The Montreal Gazette’s piece addressed the fact that more anglophones are choosing to attend French universities. Among other statistics, the article pointed out that the number of English-speaking students at the Université du Québec à Montréal (UQAM) rose from 193 in 2012 to 519 in 2016.
I am a born-and-bred Saguenéen who loves the English side of Montreal, and I came to study English literature at Concordia with the goal of eventually leaving the province. In my opinion, the increase of anglophone students in Montreal’s French universities is significant.
Forty years after passing the controversial Bill 101, this increase shows that Montreal has successfully affirmed itself as a French-speaking city, and yet is still accessible to both French and English speakers.

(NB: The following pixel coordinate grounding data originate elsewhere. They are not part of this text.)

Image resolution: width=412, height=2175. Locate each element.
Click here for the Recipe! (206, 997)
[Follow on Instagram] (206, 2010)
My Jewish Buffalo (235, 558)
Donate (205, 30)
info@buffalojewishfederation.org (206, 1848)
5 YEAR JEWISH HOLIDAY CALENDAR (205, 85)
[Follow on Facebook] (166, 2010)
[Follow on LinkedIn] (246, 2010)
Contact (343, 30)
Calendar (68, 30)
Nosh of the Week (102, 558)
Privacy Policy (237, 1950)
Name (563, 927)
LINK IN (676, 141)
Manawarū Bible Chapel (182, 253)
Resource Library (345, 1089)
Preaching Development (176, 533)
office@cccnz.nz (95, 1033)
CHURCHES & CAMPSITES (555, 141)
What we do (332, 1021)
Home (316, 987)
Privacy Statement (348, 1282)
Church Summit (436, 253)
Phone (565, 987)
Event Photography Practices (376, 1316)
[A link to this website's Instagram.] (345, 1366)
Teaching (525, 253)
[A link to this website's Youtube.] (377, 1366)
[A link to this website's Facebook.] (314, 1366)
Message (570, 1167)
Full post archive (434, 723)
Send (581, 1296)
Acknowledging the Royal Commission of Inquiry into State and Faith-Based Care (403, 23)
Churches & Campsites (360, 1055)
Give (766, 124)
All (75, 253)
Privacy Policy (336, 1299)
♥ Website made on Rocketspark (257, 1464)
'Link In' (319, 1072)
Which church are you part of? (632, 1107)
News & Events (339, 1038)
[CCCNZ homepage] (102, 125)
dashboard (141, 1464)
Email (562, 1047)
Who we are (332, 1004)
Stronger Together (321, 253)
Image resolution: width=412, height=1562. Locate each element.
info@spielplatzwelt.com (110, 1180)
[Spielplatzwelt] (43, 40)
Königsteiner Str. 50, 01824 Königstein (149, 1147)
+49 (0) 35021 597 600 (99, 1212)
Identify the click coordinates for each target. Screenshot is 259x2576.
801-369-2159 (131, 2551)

Of course, Trifiro’s initial hesitation to study in French is both understandable and telling about the state of language relations in Montreal. Some francophones are often closed-off and even hostile towards English-speaking Montrealers. I myself have gotten the infamous dagger eyes for speaking English with a friend in public. Yet French can be a complex and difficult language, and many people in Montreal—especially English-speaking university students—live here with less than adequate French skills, which I think is regrettable.
Languages are meant to be learned with passion and interest. Unlike what many might think, even with Pierre-Elliott Trudeau making both English and French Canada’s official languages in 1969, Canada is not and will never be a truly bilingual country—except in Montreal.

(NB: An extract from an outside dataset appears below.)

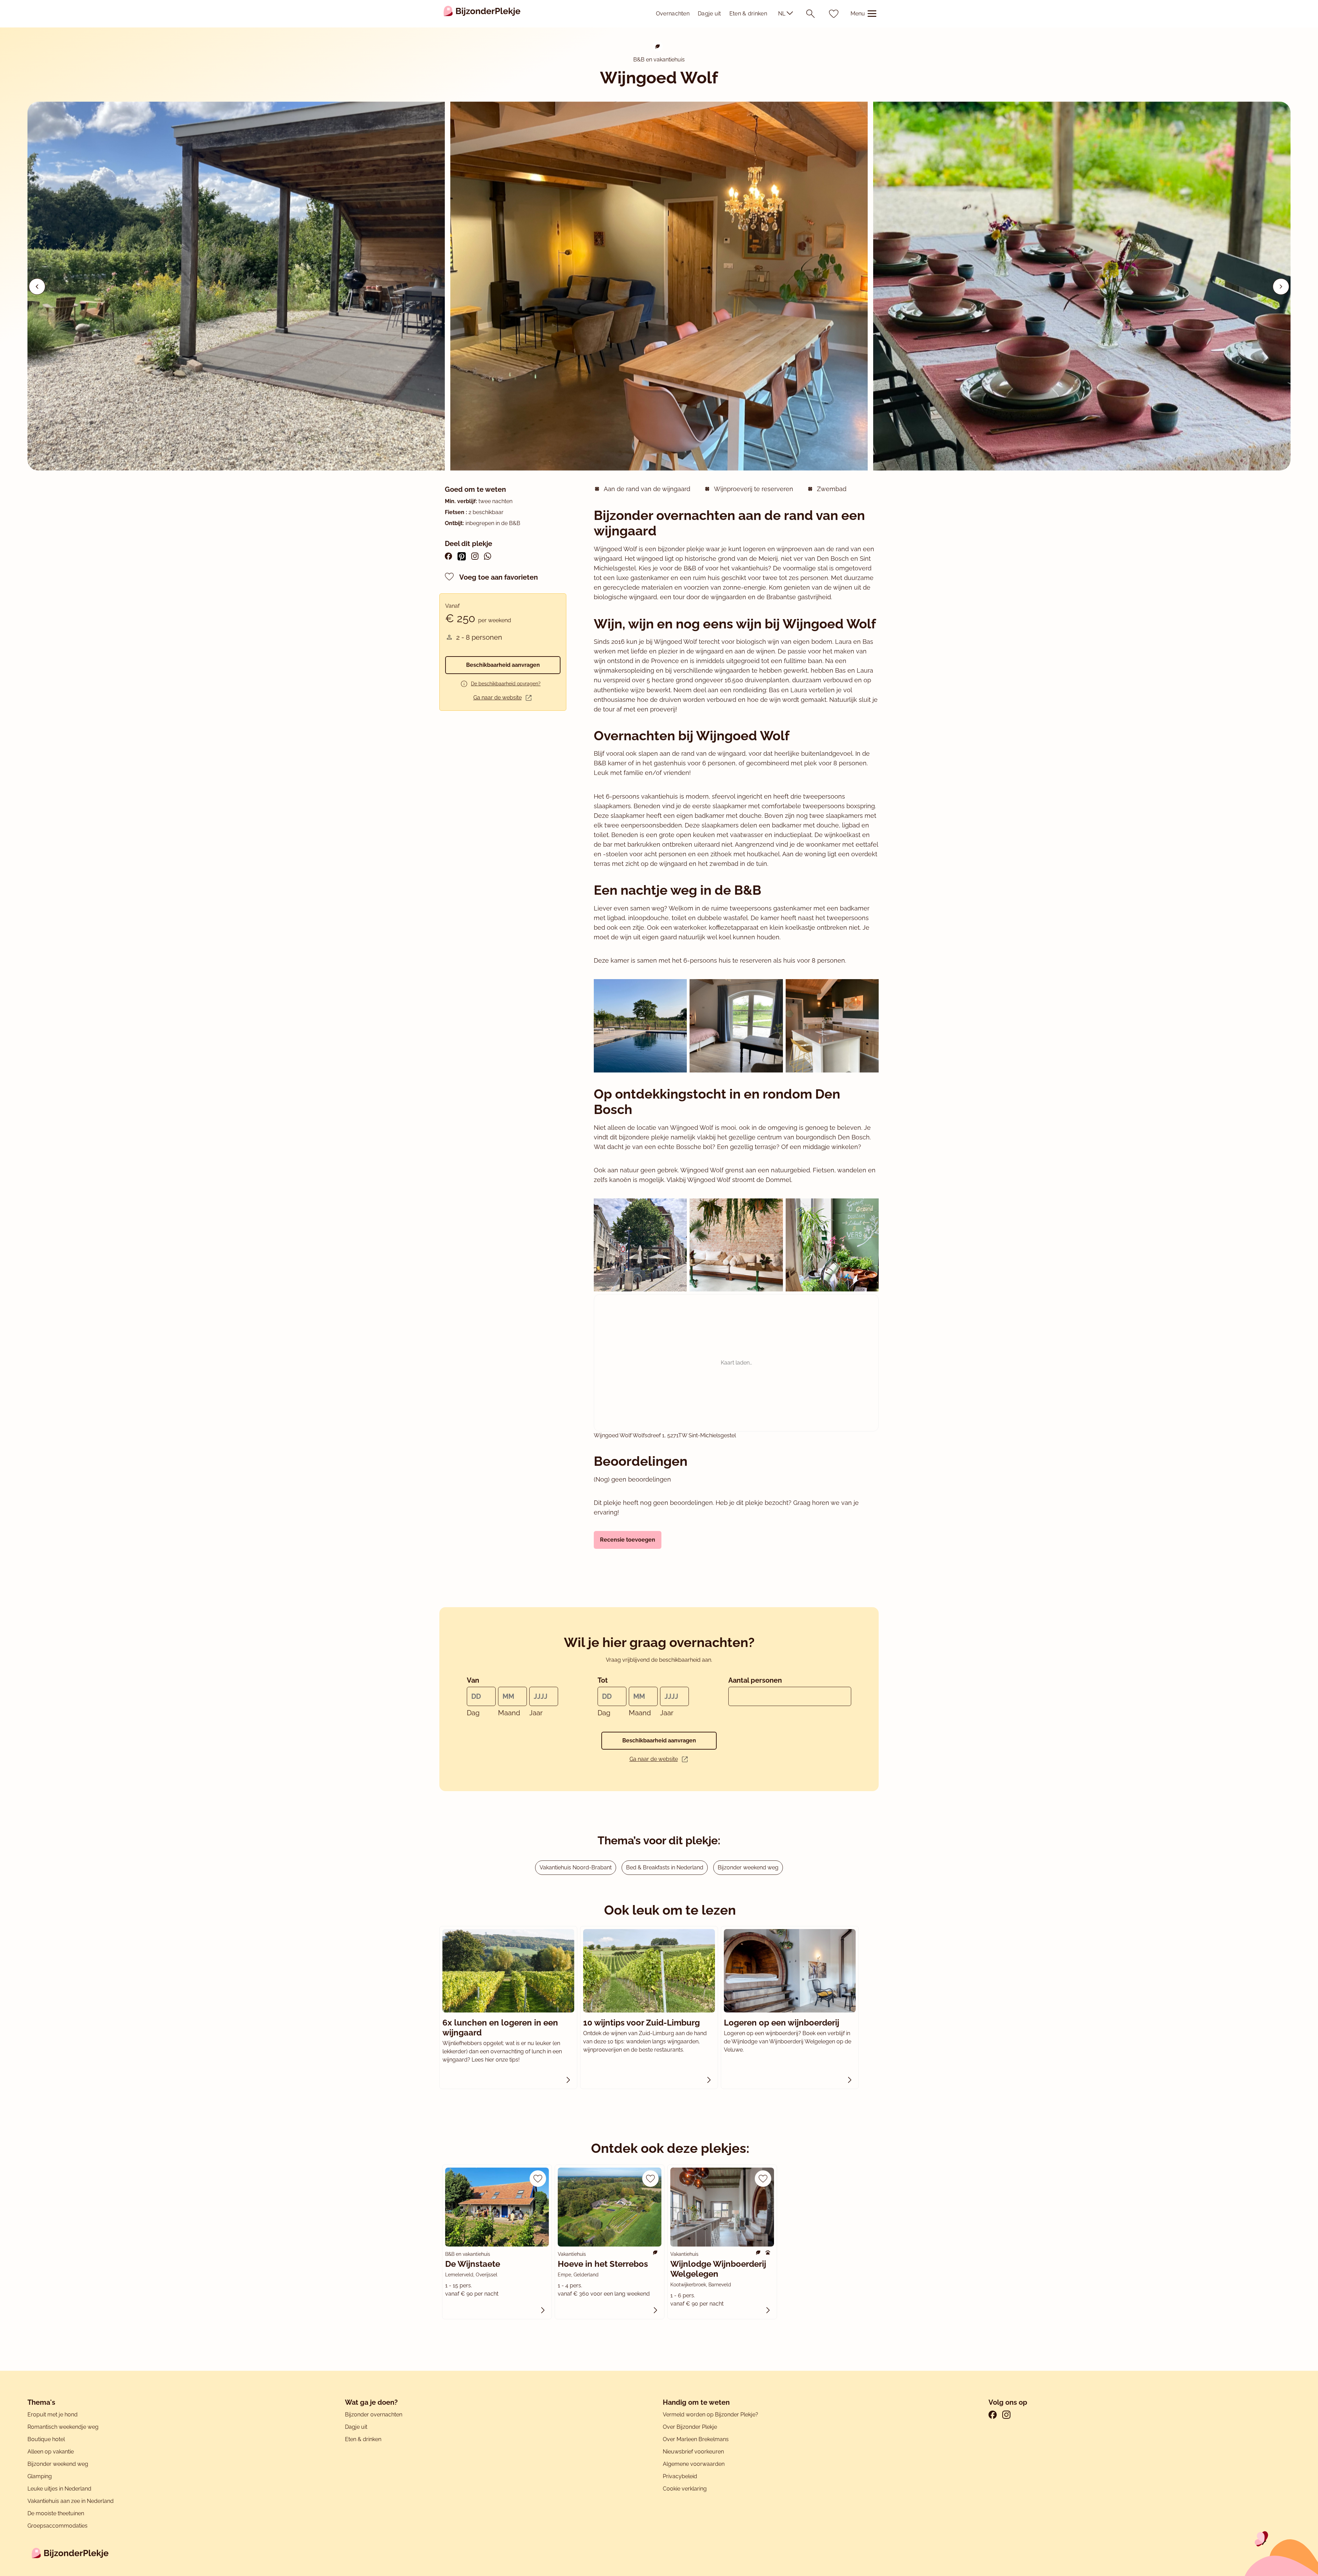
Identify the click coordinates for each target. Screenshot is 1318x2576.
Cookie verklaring (685, 2488)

To be fair, I’m fine with that. Not everyone needs to be bilingual, so long as we can be civil and accept each other. In a way, I do feel a sense of pride in seeing anglophones acknowledging that French is necessary to build a career in Quebec. I think that has always been the point of encouraging French education, at least for a portion of the population.
To get another perspective, I spoke with Alexandre Viger-Collins, a Concordia political science graduate. Despite what his first name suggests, he is 100 per cent anglophone. He grew up in an anglophone community where, he confessed, people don’t have much incentive to learn French.
Nonetheless, he ended up studying political science at UdeM, which was more or less an accident. While attending a French university was never his intention, he said he is now positive that it was for the best. Viger-Collins said he intends to work in provincial politics, and while studying in French will certainly have a positive effect on his career prospects in this province, he said he has also gained much more insight into Quebec’s culture. He said he now feels more integrated into the society.
The bridge between French and English in this province needs to be built on both sides. Although I believe we francophones have work to do in terms of accepting those who don’t speak French, I am confident in saying that Montreal has become a good place for both communities to live in, despite recurring tensions. Ultimately, I think the attitude of people like Trifiro and Viger-Collins encourages this generation and future generations to have a different outlook on the French language.
This recent surge in anglophones choosing to study in French seems to be an indicator that the city is changing for the better.
In light of this, my hope for the future is not only that more anglophones attend French
universities, but that they do so with motivation, for the love of the French language—not by force or as a last resort. When it comes to education, I believe we should let go of the politics and give more room to the poetics of language.
Graphic by Zeze Le Lin
A previous version of this article indicated that details about Serena Trifiro’s experience had been quoted from a Montreal Gazette article rather than paraphrased. The Concordian regrets the error.